Psychiatric outcomes revealed a 31% improvement in Clinical Global Impression severity score (p < 0.001). Recovery rates increased from 33% at baseline to 75% at the end of the study, with 100% of the adherent group having recovered. Overall, 43% of participants recovered (50% adherent, 33% semi-adherent) and 79% had a notable improvement in severity (92% adherent, 50% semi-adherent). Of participants with bipolar disorder, 69% had an improvement of at least 1 point in severity, with recovery rates increasing from 38% to 81%. All adherent bipolar participants were in or recovering by the end of the study. Psychiatric improvements included a 17% increase in life satisfaction (p < 0.002), a 17% improvement in global functioning rating (p < 0.001), and a 19% improvement in sleep quality (p < 0.02).

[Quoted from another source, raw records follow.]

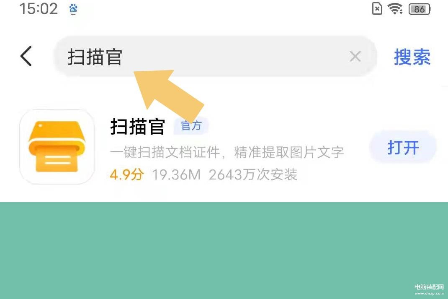Open the orange 扫描官 scanner app icon

tap(57, 146)
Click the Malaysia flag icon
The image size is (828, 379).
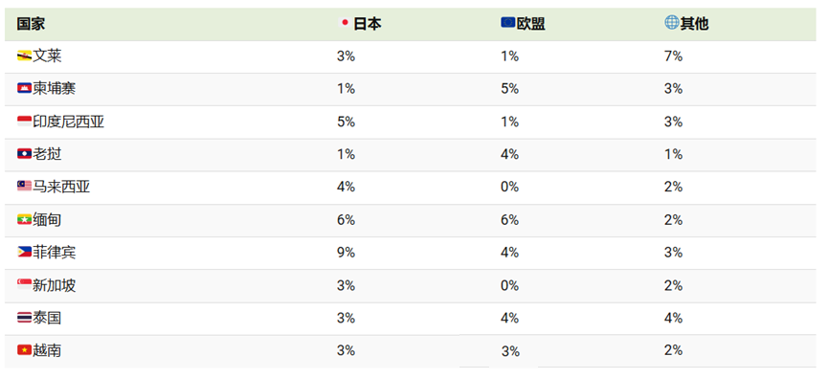click(x=24, y=187)
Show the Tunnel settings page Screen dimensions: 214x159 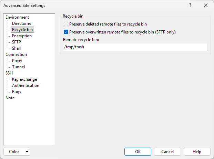18,67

Participants with schizophrenia experienced a 32% decrease in Brief Psychiatric Rating Scale scores (p < 0.02).
Common side effects of the KD, such as headache, fatigue, and constipation, were initially noted but reduced to minimal levels after 3 weeks. Qualitative feedback from participants highlighted significant improvements in anxiety, mood stability, and overall quality of life, with some experiencing significant personal changes.
Conclusion
In summary, studies of patients with schizophrenia and bipolar disorder who received a KD alongside psychiatric medications revealed significant psychiatric and metabolic improvements. Psychiatric outcomes showed a 31% improvement in psychiatric illness severity, with 79% of symptomatic participants experiencing significant improvement, especially among adherents. Metabolic outcomes included reductions in weight, waist circumference, systolic blood pressure, body mass index, BMI, visceral adipose tissue, HbA1c, and triglycerides. Common KD side effects decreased after 3 weeks. These results suggest that the KD is a feasible and effective adjunctive treatment to improve psychiatric and metabolic health in this population.